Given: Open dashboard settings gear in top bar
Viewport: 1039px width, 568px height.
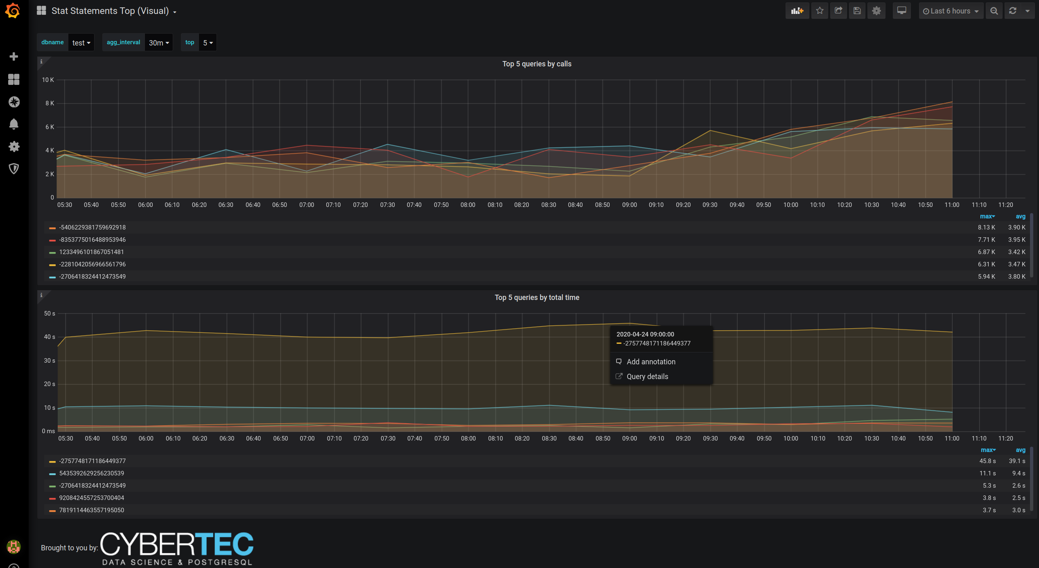Looking at the screenshot, I should 876,11.
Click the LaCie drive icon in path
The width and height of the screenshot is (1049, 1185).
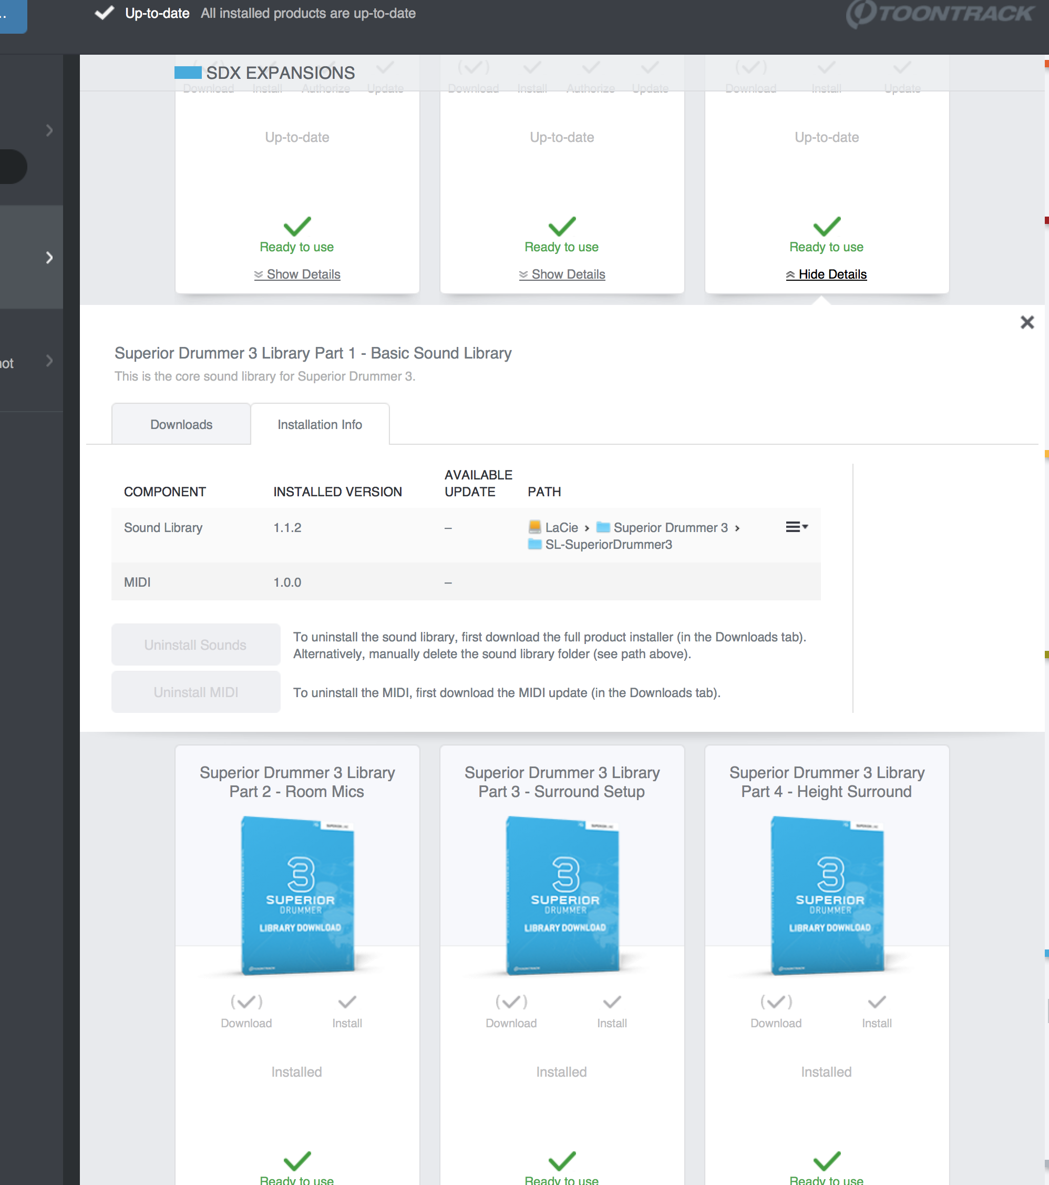(534, 527)
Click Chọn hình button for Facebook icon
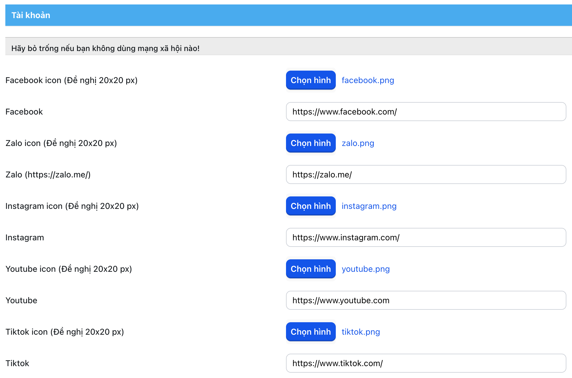This screenshot has height=378, width=572. point(311,80)

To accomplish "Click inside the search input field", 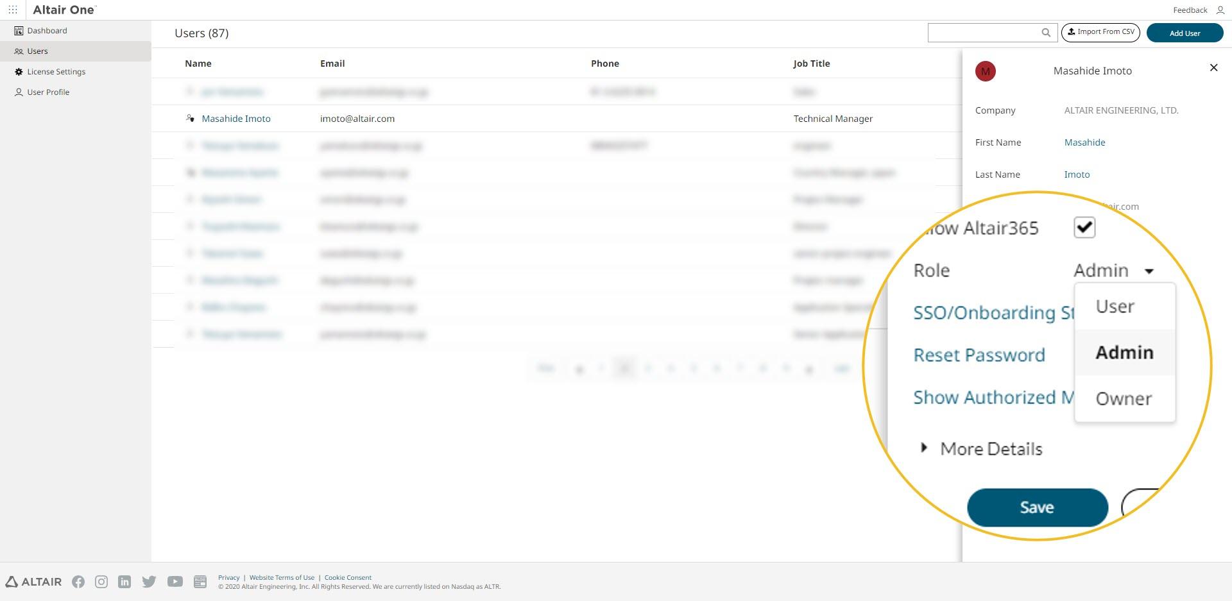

_Aim of the exercise_.
Reproduce the complete set of records verbatim and omit the pictures.

_Output_.
Given: Open dashboard settings gear in top bar
Viewport: 1039px width, 568px height.
Looking at the screenshot, I should 876,11.
Click the LaCie drive icon in path
The width and height of the screenshot is (1049, 1185).
(534, 527)
Click Chọn hình button for Facebook icon
This screenshot has height=378, width=572. point(311,80)

To accomplish "Click inside the search input field", 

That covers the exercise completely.